Lander junior Tommaso Rossin said he is “living this through the phone” as the coronavirus continues to kill thousands in his home country.
Rossin, whose season with the Lander tennis team ended early because of concerns about the virus’ spread, hails from Aosta Valley, a town of about 35,000 that lies in the northern part near the Switzerland border and the Swiss Alps.
Days of reading the news reports and hearing each day from family about the situation have been difficult. Rossin made the decision to stay in Greenwood as the virus spreads quickly in America.
“It is definitely a stressful situation, because back home they’re about to reach the peak,” Rossin said. “They’re not scared, but almost scared, because they’re starting to see the people who are going to get treated and who is not going to get treated, because the hospitals are full and lots of people are dying.”
Aosta Valley, which currently has 408 cases of coronavirus, is one of the least stricken areas in the country, albeit not as populous as nearby cities Milan and Turin, which have been hit hardest. Coronavirus deaths in Italy have exceeded 8,000.
Rossin said he had heard from his family about COVID-19 setting in in Italy weeks before it started to seriously affect the United States.
“They (family) were saying, ‘Be careful, respect the rules, wash your hands, stay away from people.’ The basic rules you’re supposed to follow,” Rossin said.

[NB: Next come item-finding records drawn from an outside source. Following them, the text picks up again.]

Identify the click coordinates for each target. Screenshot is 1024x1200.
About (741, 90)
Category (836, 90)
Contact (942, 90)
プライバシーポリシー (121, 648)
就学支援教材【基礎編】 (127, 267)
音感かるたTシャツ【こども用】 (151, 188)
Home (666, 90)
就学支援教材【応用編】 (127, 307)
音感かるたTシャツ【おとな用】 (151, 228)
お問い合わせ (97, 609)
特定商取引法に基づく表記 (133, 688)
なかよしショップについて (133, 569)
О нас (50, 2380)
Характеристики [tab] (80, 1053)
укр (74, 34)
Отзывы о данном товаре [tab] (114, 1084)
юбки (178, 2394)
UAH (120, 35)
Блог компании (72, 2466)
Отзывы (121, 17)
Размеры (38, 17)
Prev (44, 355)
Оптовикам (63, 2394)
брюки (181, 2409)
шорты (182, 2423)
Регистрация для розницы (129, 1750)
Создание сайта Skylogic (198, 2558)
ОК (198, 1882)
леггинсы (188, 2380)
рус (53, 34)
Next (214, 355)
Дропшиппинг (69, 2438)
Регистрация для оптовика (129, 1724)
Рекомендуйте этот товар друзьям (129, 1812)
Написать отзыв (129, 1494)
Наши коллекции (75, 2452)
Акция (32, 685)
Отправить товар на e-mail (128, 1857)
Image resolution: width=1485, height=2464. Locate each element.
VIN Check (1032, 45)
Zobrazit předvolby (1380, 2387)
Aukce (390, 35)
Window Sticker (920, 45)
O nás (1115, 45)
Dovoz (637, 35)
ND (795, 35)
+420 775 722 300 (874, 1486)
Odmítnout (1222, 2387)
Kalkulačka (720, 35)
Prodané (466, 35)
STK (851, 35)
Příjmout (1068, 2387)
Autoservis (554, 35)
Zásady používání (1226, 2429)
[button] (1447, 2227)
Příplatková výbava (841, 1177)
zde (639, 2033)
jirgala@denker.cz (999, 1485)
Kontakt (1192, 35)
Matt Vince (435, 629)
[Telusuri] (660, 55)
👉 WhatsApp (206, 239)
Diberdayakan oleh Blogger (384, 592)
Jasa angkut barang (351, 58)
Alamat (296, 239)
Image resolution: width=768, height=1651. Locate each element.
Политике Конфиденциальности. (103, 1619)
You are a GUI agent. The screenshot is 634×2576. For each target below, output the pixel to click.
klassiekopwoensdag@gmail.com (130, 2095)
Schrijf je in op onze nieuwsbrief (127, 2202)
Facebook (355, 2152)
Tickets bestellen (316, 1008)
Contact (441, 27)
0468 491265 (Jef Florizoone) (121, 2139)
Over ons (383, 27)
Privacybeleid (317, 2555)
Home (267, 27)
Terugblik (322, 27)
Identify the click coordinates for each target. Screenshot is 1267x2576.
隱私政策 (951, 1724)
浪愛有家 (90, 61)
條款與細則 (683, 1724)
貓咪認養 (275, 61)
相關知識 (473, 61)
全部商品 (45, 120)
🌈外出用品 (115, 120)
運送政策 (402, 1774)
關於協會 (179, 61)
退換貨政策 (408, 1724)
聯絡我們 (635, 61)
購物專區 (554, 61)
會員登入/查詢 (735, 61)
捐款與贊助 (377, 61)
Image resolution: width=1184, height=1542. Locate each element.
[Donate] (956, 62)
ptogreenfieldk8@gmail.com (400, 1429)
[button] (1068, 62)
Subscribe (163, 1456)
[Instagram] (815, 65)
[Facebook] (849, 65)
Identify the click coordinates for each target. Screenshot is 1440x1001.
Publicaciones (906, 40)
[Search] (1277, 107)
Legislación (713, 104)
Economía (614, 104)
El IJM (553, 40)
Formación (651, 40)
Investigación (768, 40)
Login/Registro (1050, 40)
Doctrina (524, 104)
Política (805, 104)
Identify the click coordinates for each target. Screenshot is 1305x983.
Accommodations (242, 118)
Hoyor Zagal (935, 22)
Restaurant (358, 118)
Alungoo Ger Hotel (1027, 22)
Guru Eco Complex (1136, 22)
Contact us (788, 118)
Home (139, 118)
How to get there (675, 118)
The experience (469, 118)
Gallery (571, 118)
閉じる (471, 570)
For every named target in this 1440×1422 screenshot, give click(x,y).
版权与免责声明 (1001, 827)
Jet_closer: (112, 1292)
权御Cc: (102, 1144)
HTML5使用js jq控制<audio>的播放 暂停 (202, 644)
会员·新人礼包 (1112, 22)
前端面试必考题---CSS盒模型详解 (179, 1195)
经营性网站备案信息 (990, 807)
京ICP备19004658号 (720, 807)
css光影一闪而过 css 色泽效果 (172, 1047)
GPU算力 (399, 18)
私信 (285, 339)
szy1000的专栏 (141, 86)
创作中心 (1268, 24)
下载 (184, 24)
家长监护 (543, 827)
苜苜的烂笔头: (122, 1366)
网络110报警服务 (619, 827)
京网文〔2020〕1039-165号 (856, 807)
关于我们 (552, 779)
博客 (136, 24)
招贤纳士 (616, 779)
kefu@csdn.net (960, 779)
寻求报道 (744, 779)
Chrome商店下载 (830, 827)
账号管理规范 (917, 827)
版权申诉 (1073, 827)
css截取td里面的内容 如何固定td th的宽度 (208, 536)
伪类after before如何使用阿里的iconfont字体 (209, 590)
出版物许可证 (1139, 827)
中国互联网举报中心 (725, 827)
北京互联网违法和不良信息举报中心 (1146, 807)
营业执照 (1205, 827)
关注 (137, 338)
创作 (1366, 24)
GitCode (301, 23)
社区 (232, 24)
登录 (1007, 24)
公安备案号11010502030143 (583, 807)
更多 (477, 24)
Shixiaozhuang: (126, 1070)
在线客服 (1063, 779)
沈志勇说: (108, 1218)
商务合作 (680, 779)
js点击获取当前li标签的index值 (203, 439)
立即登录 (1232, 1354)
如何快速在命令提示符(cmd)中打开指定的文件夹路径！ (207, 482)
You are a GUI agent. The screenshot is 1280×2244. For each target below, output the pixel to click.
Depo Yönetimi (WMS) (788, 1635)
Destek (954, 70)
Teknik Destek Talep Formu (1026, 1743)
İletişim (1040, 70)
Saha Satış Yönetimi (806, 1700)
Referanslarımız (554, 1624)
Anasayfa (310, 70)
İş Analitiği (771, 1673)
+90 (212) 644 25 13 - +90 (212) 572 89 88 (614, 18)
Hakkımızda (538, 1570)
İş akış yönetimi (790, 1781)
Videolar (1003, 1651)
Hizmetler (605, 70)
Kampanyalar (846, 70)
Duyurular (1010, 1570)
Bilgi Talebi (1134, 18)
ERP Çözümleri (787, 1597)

“But everything here was fine, so nobody really cared about it. So it was kind of tough to do that while everybody else wasn’t doing it. My mom was like, ‘Stay away from people, and I was like ‘OK, but how am I supposed to do that when I go to school or I go to the (cafeteria) and I have to eat with 100 people in there and I have to touch the plates and the forks.”
Rossin’s mother, a professor, teaches online classes. His family, like all others in Italy, are not allowed to leave the home unless for an essential reason. Rossin said his grandparents have been at home for weeks and are taking precautions because hospitals are full.
Rossin said he hopes his home country can be an example for the urgency of the virus.
“I hope other people in the States will look at that and say, ‘I don’t want it to be like that here,’” Rossin said. “And then instead of waiting for it an taking precautions once we get to that point, it would be nice to do it right now and prevent it. Even if it’s not going to be as bad as it is back home, it wouldn’t be bad to stay home and not go out.”
Now that the virus has hit the United States, Rossin’s plans to take the Medical College Admission Test and pursue internships have been put on hold. He’s weighing his options and planning to return to Lander’s tennis team next season.
As a student interested in one day becoming a health professional, Rossin is also trying to learn from the pandemic.
“We have assignments and discussions on viruses and the coronavirus,” Rossin said. “It’s just crazy. There’s not much you can do, you just have to do those little things that can help everybody else. If you can stay home and not get sick and not get everybody else sick, that’s the best you can do.”